── Source document ──
Metadata in ODF Files

Tutorials – ODF Metadata

Article from Issue 215/2018
Author(s):

It is no secret that the native file format of LibreOffice and OpenOffice, the OpenDocument Format (ODF), is a truly open standard for word processing documents, spreadsheets, and presentations. What most people do not know is that ODF files contain lots of metadata that is very easy to read or modify.

Metadata means "data about data." The text messages you exchange using your phone, for example, are a form of data. The people with whom you exchange those messages, when, how often, from where, and so on are metadata about your messaging habits and connections.

Metadata is really important. I once heard French philosopher Bernard Stiegler observe that "the production of metadata has been the principal activity of those in power from the time of the proto-historical empires right up to today."

On a less philosophical and more practical level, lots of metadata is stored in your office documents, and you'll find many valid reasons for messing with the metadata in office files. This tutorial describes the most common of those reasons and offers a general approach to reading and writing metadata in ODF files – an approach that is quite easy and really extendable, because an ODF file is really just a standard ZIP archive of different kinds of plain text or image files.

Why Read and Write ODF Metadata?

Analyzing ODF metadata can help you work better and sometimes learn more about your organization than you thought possible. Editing the same metadata means controlling what everybody else knows about you. Together, these two procedures help to identify and fix many problems, from privacy and security to compliance and indexing. You may, among other things, automatically find, report, and "fix" (see below) ODF files that contain:

  • Dangerous, obsolete, or redundant macros
  • Information not compliant with your company policies
  • Images containing location, author name, or other sensitive information

The raw metadata in ODF files can also be aggregated to create statistics, graphs, or report about whole collections of documents or to feed the same data into some external database. Numeric data that may be averaged goes from word counts to the number and overall duration of edits to each document. This, in turn, may facilitate both simple decisions ("which documents should be updated first?") and more complex ones ("is our team working in the most efficient way?").
───
── Rows ──
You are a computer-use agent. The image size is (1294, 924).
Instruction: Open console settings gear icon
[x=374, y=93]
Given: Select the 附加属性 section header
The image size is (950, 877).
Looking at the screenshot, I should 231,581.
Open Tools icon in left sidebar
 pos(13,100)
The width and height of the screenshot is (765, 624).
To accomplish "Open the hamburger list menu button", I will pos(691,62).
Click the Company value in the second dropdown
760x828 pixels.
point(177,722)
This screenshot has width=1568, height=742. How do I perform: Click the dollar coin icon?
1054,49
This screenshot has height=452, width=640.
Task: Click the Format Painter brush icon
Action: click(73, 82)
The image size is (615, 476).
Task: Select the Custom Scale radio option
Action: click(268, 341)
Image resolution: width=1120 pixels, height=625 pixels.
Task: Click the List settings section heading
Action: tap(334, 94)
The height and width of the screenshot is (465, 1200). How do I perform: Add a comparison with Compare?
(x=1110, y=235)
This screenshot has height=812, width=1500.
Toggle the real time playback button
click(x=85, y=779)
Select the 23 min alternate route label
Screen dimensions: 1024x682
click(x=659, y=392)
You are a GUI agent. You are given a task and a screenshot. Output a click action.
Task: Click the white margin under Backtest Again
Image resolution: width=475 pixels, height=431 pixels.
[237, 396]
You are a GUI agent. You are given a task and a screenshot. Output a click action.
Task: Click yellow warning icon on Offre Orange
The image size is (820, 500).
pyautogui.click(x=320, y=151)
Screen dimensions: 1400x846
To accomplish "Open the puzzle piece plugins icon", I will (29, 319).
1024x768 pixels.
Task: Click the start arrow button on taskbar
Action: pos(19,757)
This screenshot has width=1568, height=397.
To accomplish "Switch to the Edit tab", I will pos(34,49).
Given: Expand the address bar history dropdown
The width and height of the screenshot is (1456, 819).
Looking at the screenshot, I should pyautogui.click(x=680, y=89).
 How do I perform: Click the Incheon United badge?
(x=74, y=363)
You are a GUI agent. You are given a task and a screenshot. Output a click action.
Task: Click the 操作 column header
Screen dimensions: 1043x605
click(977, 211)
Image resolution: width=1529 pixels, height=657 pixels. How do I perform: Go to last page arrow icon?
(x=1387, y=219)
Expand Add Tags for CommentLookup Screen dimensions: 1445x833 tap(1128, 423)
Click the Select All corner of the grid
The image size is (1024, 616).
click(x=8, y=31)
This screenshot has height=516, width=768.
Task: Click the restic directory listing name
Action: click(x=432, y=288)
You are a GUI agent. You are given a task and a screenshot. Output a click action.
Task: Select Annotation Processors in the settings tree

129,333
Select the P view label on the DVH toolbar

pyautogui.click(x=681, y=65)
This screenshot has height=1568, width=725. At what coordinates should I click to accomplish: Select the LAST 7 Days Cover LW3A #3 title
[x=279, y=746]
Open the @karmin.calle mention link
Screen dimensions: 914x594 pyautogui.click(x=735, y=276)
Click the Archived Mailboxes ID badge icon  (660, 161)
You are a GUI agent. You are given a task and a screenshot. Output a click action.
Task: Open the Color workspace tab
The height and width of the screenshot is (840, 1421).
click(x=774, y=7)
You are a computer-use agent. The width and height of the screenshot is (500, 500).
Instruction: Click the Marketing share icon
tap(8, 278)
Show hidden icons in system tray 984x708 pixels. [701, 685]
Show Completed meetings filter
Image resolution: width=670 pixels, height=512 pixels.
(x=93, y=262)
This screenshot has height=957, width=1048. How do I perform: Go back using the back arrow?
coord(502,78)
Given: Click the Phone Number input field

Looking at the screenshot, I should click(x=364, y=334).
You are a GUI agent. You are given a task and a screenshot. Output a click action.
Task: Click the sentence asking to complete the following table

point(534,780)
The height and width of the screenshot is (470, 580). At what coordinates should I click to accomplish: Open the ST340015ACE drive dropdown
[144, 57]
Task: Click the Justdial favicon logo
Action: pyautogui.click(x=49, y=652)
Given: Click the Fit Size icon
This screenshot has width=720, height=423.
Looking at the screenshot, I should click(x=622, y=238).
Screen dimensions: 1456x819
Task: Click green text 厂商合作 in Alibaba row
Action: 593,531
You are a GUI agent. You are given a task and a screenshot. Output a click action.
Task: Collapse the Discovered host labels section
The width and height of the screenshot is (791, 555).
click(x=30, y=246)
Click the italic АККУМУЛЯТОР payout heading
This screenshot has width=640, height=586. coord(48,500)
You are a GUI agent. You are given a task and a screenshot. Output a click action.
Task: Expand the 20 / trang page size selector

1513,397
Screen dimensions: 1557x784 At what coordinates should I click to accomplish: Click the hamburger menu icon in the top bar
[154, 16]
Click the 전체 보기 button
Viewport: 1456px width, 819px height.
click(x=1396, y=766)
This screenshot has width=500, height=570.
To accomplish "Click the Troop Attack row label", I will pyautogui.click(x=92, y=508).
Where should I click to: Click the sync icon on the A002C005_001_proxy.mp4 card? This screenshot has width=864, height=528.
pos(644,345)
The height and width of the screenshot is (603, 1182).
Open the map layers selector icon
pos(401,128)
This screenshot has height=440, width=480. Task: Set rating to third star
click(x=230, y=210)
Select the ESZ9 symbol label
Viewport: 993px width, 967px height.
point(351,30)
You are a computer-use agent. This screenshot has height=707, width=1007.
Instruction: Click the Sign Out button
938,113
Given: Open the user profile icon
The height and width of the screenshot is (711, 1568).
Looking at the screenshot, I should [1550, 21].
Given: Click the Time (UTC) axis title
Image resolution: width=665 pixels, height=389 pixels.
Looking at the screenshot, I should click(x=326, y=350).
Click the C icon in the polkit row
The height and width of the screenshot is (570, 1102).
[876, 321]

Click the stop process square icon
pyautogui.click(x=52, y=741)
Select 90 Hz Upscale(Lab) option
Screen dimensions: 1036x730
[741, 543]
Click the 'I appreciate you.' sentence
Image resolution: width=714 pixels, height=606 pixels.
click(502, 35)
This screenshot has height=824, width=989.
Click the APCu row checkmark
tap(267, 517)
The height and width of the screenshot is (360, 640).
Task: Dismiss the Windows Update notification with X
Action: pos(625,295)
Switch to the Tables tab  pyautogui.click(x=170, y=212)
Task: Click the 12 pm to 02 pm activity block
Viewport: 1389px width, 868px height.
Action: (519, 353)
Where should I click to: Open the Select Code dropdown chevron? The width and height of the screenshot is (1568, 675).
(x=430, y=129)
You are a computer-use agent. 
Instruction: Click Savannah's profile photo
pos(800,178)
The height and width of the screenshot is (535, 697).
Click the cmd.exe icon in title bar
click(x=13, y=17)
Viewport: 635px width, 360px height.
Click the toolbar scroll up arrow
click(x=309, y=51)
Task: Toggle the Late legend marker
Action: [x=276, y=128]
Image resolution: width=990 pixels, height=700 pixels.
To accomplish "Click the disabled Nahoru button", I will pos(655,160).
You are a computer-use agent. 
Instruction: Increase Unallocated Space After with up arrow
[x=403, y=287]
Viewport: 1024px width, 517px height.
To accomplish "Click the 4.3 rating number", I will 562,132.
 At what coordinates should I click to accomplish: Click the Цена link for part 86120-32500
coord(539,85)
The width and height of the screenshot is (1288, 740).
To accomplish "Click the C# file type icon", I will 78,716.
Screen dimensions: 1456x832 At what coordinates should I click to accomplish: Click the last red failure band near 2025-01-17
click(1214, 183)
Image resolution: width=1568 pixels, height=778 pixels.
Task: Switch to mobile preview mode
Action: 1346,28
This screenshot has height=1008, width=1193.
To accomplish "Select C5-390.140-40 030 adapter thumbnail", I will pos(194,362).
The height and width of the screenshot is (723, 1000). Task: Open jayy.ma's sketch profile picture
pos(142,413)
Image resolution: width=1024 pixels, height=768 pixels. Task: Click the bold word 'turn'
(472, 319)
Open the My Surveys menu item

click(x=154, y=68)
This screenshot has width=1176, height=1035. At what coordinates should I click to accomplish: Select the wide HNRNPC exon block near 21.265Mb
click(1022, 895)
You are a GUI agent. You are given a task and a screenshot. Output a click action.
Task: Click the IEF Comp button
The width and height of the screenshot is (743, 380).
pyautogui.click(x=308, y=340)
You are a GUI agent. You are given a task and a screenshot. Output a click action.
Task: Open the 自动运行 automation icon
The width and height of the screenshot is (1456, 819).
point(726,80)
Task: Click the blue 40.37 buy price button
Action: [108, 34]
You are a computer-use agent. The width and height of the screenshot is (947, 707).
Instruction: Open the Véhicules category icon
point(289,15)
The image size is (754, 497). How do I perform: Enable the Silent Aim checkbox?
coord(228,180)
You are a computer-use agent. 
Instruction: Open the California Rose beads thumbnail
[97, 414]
───
What is needed: Write the next part of the tutorial on ODF file metadata, beginning right after its last sentence.

Exercise result:
On the editing side, you may do the following, for example:

  • Normalize and complete metadata (e.g., insert missing author names or titles, all with the same spelling, or change company or department names after a reorganization)
  • Hide sensitive data (e.g., remove authors or comments inserted for internal use before sharing documents online, as an ODF, or even as a PDF)
  • Add or update disclaimers for compliance with new regulations or company rules
  • Add custom properties for better indexing
  • Give files names that match the title of the document (or vice versa)
  • Insert watermarks into pictures
  • Remove metadata from inside pictures

Methodology and Scope

In this tutorial, I introduce a relatively simple way to read or write ODF metadata that works even on systems where LibreOffice or OpenOffice are not installed, including systems running Windows or Mac OS. All you need is support for shell scripts and a few other command-line utilities like grep, sed, exiftool, and ImageMagick: they are all included, or installable as binary packages, on almost every Linux distribution. Besides, this ODF metadata processing approach that you are going to learn can be useful in many other text-processing contexts.

When I say "introduce" or "approach," I mean that, while I provide working code, it is not a complete solution, but rather a collection of examples to use as inspiration and as building blocks for your own ODF metadata problems. One reason for this is that the mere printing of a script that could handle all possible cases with optimal performance would be longer than this whole article.

The other, more important reason is that almost nobody would need such a solution or "top" performance. ODF metadata hacks can save you many days of works, if not many weeks. They did for me. However, unless you really have to process thousands of files every day, you (like me) will only use these hacks in two ways:

  • A few times a year, maybe in a different way every time
  • Regularly, once per day or less, but as jobs that can run slowly in the background only on the files that have changed since the previous run

In scenarios like these, it is more efficient to put some code together quickly that just works, instead of optimizing it to death. What matters is knowing how to put that code together when the need suddenly arises.

ODF Metadata

Mainly, there are two types of metadata in ODF files. The first consists of the data that you may read or set in the LibreOffice File | Properties tabs shown Figures 1 to 4. Some of those variables are present in every ODF file, others only in certain types, but they are all saved in a file called metadata.xml inside the ODF ZIP archive.

Figure 1: Almost all the metadata stored in the meta.xml component of any ODF file is accessible through the File | Properties tab in LibreOffice or OpenOffice. These are the general variables.
Figure 2: These are the descriptive metadata variables.
Figure 3: Users can also add custom metadata fields of several types, as they like.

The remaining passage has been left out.